Entre los rasgos de la personalidad que estuvieron muy relacionados con las creencias conspirativas hubo algunos sospechosos comunes: la presuntuosidad, la impulsividad egocéntrica, la ausencia de compasión (el recolector de injusticias con exceso de confianza), los niveles elevados de estados depresivos y ansiedad (el tipo malhumorado, confinado por las circunstancias o por su edad). Del cuestionario dedicado a evaluar los trastornos de personalidad surgió otro rasgo: un patrón de pensamiento llamado “psicoticismo”.
El psicoticismo es un rasgo fundamental del llamado trastorno esquizotípico de la personalidad, que se caracteriza, en parte, por “creencias extrañas y pensamiento mágico”, e “ideas paranoicas”. En el lenguaje de la psiquiatría, es una forma más tenue de una psicosis en estado avanzado, que tiene las alucinaciones recurrentes características de la esquizofrenia. Es un patrón de pensamiento mágico que va mucho más allá de la superstición común y corriente, y en términos sociales la persona suele dar la impresión de ser incoherente, rara o “distinta”.

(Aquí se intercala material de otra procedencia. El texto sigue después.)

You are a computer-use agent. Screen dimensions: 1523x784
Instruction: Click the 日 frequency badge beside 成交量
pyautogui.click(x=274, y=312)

Según Pennycook, conviene saber que cuando las personas están consternadas es mucho más fácil que promuevan teorías sin investigar mucho sus fuentes, si es que llegan a indagar algo. Lo que resulta tener mucho sentido hoy.
Más de uno de cada tres estadounidenses cree que el gobierno chino diseñó el coronavirus como un arma, y otra tercera parte está convencida de que los Centros para el Control y la Prevención de Enfermedades han exagerado la amenaza de la COVID-19 para socavar al presidente Donald Trump[1].
No hay por qué ocultar que en los extremos, las teorías conspiratorias tienen caníbales y pedófilos satánicos, y algo tiene que ver con esto la secta QAnon presente en internet; personas lagarto, disfrazadas de líderes empresariales y famosos y, ahora, en tiempos de pandemia, científicos comprados y corporaciones mundialistas que quieren someternos a los más oscuros propósitos que podamos imaginar. Como se lee en algunas pegatinas fijadas en ciertos automóviles: “Si no crees que hay alguien conspirando en tu contra, no estás prestando atención”. Y no lo dice Miguel Bosé en una de sus canciones.
[1] Conspiracy theories as barriers to controlling the spread of COVID-19 in the U.S.– Social Science & Medicine.- Volume 263, October 2020.